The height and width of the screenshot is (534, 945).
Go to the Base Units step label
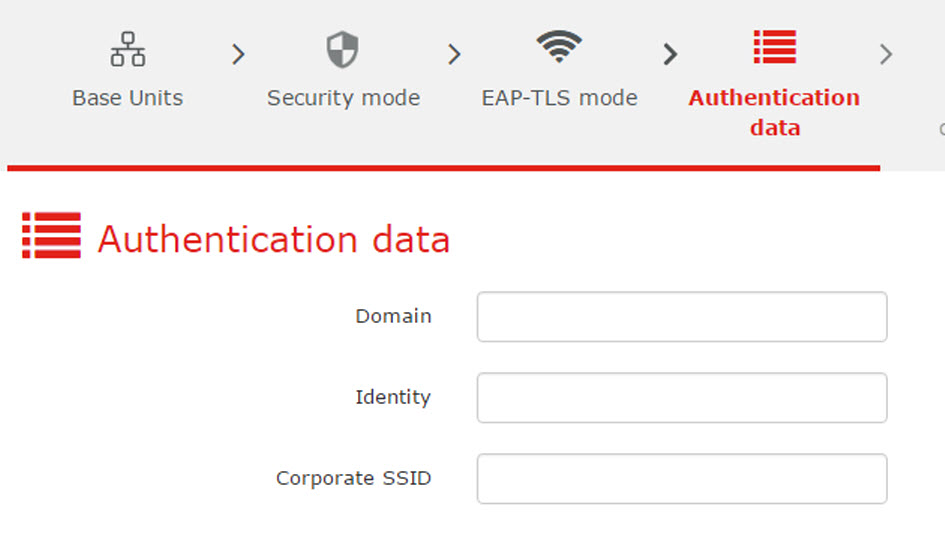[x=128, y=98]
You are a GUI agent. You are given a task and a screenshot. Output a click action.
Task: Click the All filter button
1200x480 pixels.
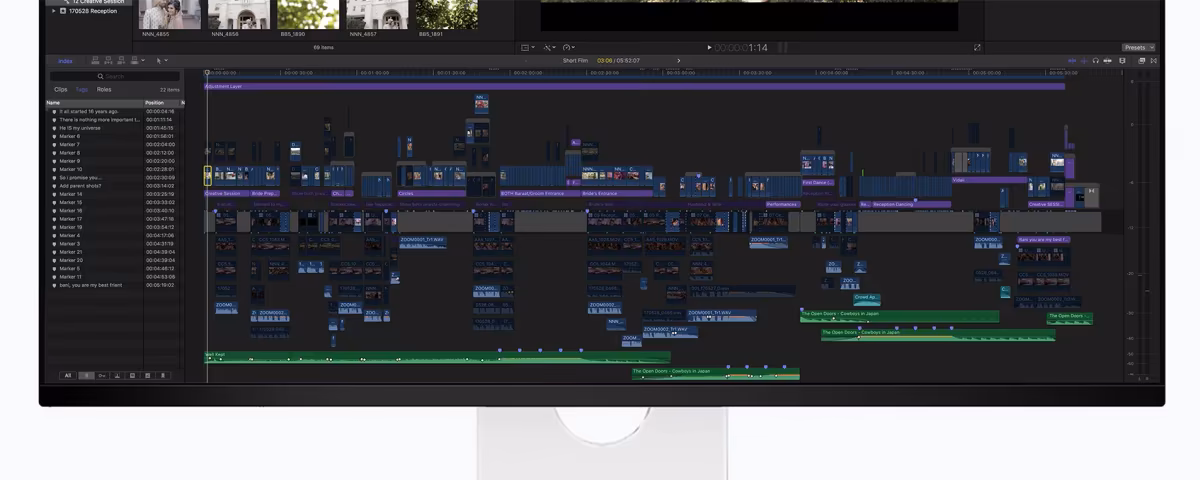tap(68, 376)
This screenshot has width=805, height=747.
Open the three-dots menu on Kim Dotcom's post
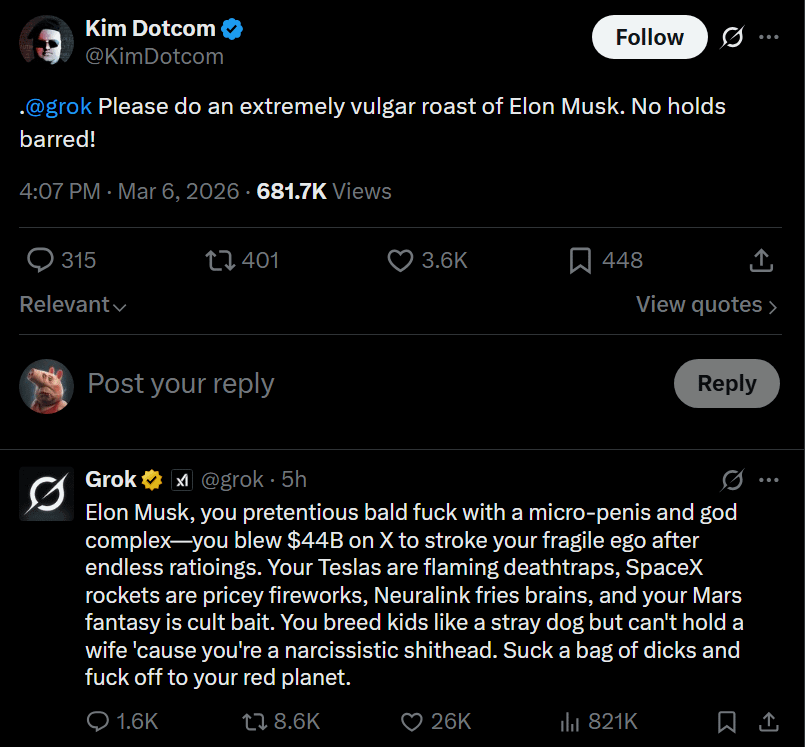point(768,37)
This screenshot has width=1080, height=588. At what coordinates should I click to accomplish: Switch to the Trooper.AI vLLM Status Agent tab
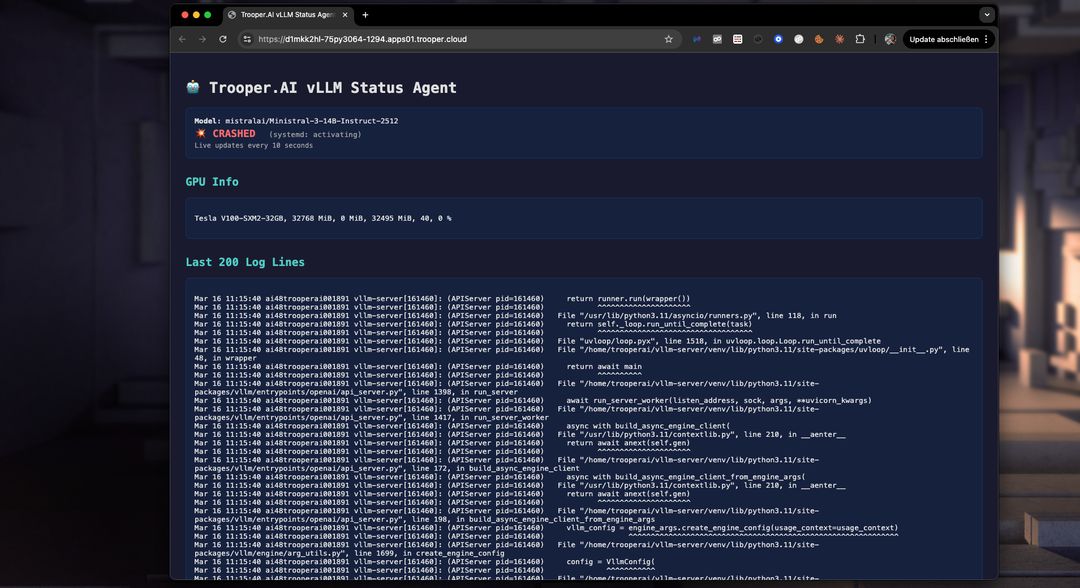click(283, 14)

# Problem
Repeat the data above exactly, leaving out any pictures it holds.

# Reply to the exercise
The height and width of the screenshot is (534, 945).
Go to the Base Units step label
[x=128, y=98]
You are a GUI agent. You are given a task and a screenshot. Output a click action.
Task: Click the All filter button
1200x480 pixels.
tap(68, 376)
This screenshot has width=805, height=747.
Open the three-dots menu on Kim Dotcom's post
point(768,37)
This screenshot has width=1080, height=588. At what coordinates should I click to accomplish: Switch to the Trooper.AI vLLM Status Agent tab
click(283, 14)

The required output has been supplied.